"G", one of my favorite bloggers, at Doves Today participates in the weekly "Prompt Tuesday" writing exercise from San Diego Momma. I happened upon the prompt for this Tuesday: write about your first job and thought I'd give it a shot. The "rules" are fun and easy. I figure that anything that sparks the writing bug has got to be good.
Those first paychecks came my way for work in the clerical section of the Methodist Hospital Laboratory in Houston, Texas. This was the summer of 1973, between freshman and sophomore years of college. I made minimum wage, $1.75 an hour. For the entire summer, I banked only $500 which sounds like nothing these days. As a premed student, I was hoping for a job at a hospital and this was the closest I could get to interaction with patients. None. I worked in what was called "the cage", a glass enclosed office in the center of the lab, filing lab reports and preparing others for transport to the patients' chart. Sometimes I answered the phone but that was a tough go since I usually had no idea what people were asking of me.
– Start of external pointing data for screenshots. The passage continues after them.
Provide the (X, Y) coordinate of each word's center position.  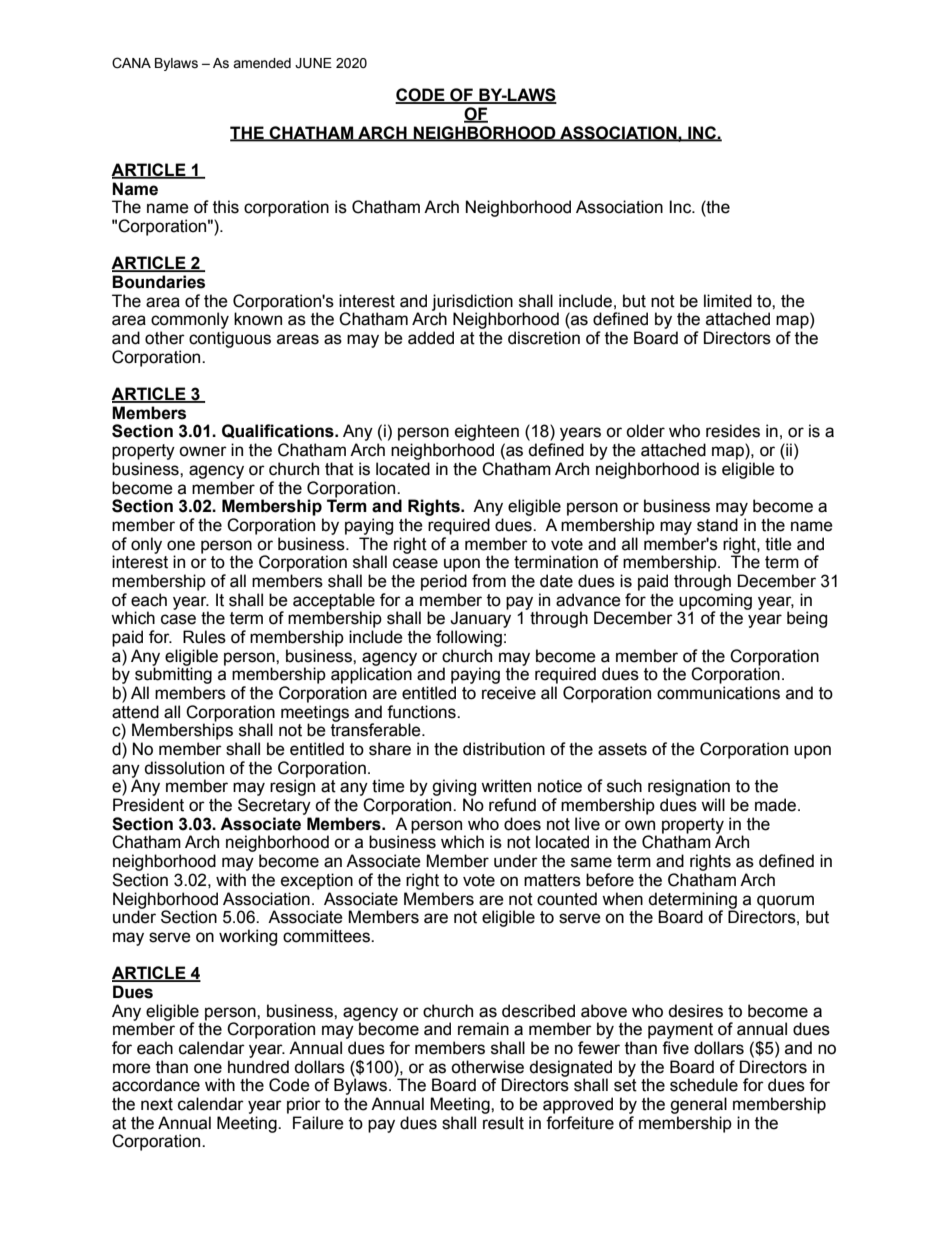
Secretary (274, 806)
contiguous (230, 339)
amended (262, 63)
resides (733, 431)
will (713, 804)
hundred (258, 1067)
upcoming (715, 602)
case (178, 619)
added (431, 338)
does (522, 824)
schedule (704, 1085)
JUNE (313, 63)
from (489, 581)
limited (728, 301)
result (503, 1123)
The learning curve was slow but the filing part I had down in nothing flat. There were four of us in "the cage"; two long time employees and two (me included) as summer help. The other summer hire was a gorgeous blonde with a thick Texas twang. I forget her name but I'll never forget the name of one of the long timers; "Nadine Penix". How could anyone forget a name like that?
Towards the end of the summer, I summoned courage and asked if I might join the team of phlebotomists (we called them "blood draw-ers" back then) and was glad when someone approved my request to do something other than answering the phone and filing in "the cage". The "blood draw-ers" were much revered; I coveted being a part of their group. They were a young and energetic mix of girls and guys, and seemed very cool. Plus, I longed to work with patients which was a plus. I was fascinated by all the blood drawing paraphernalia; the tourniquets, the blood tubes of all sizes with different colored rubber stoppers, the alcohol wipes, the needles of various gauges (the larger the gauge number the smaller the diameter of the needle; go figure) all housed neatly in a open metal carrying case; one to a phlebotomist. Our job was to collect the early morning blood draws all over the hospital and stay on the ready for add on requests through the rest of the shift. The team of five or six of us would wait our turn to be dispatched out by the lead phlebotomist.
I learned a lot that summer and returned several years later to do the same job again. I don't think I was ever very expert at drawing blood but I tried hard. If the veins were good, my work was a cinch but I had my share of troubles too and had to call for back up. The amazing thing, thinking back.....we NEVER wore gloves when drawing blood. That wasn't standard of care in the early 1970s.
When was the last time you had blood drawn by a person NOT wearing any gloves?